Records supplied -
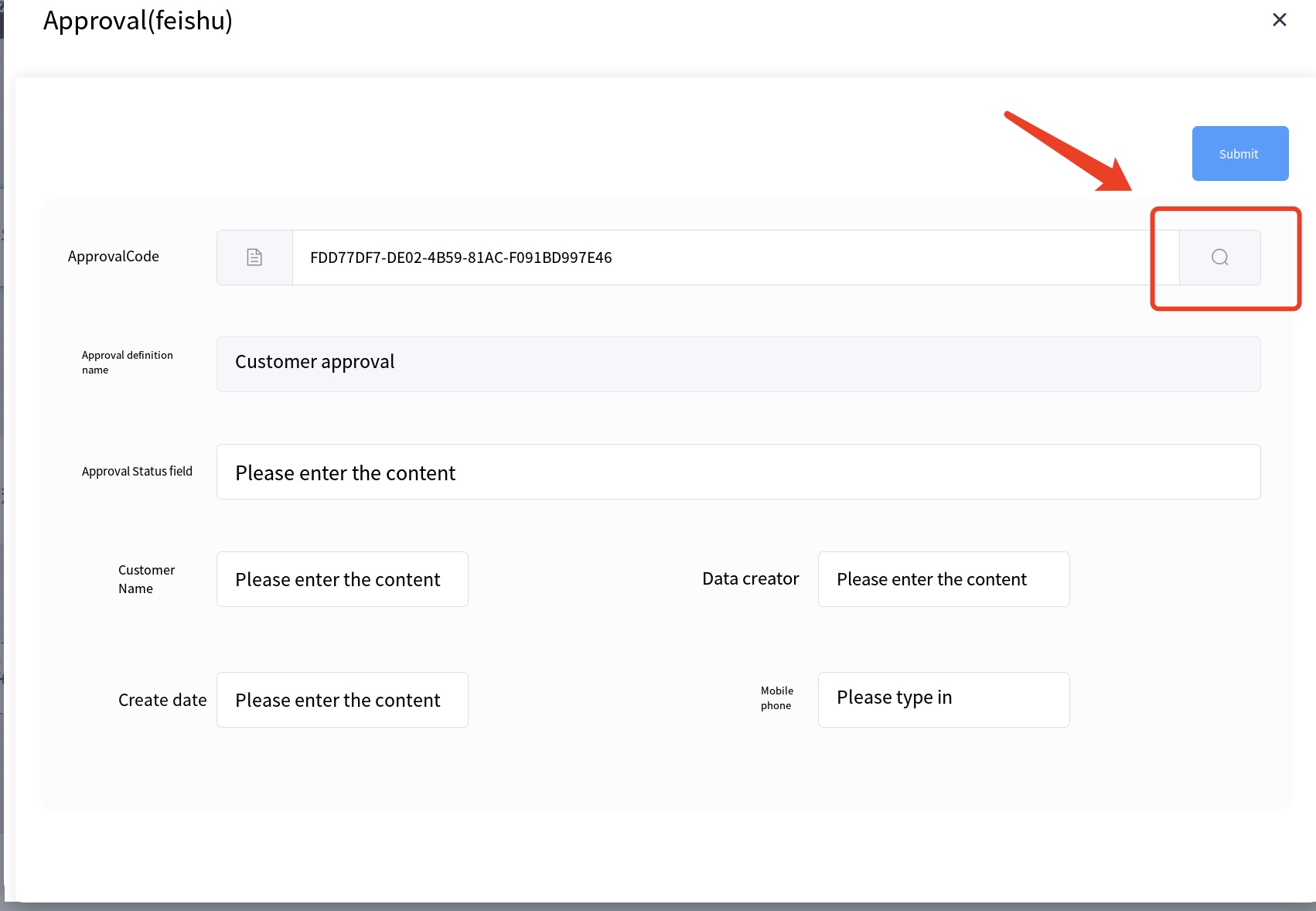Click the Data creator label
This screenshot has width=1316, height=911.
750,579
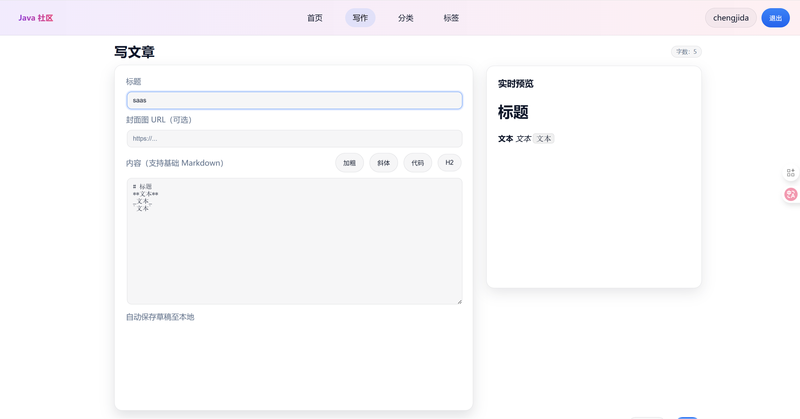The image size is (800, 419).
Task: Click the pink translate floating icon
Action: 790,194
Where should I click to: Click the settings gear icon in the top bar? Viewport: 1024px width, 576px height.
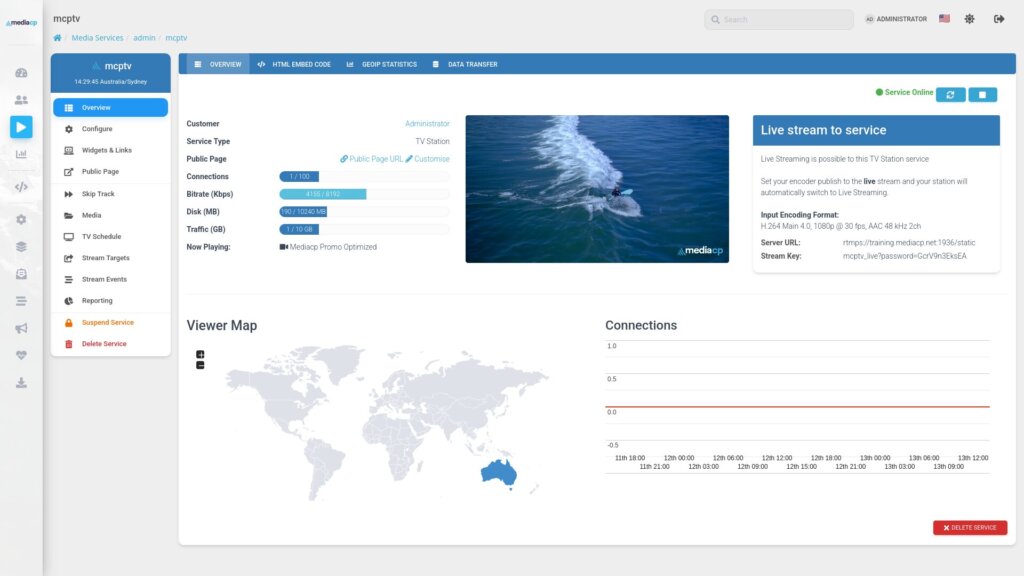pos(969,19)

Problem details -
Everything from the line with "Where should I" through the end of the records is to be repeated exactly. The pictures are not.

Output of the exercise -
Where should I click to: Click the settings gear icon in the top bar? Viewport: 1024px width, 576px height.
pos(969,19)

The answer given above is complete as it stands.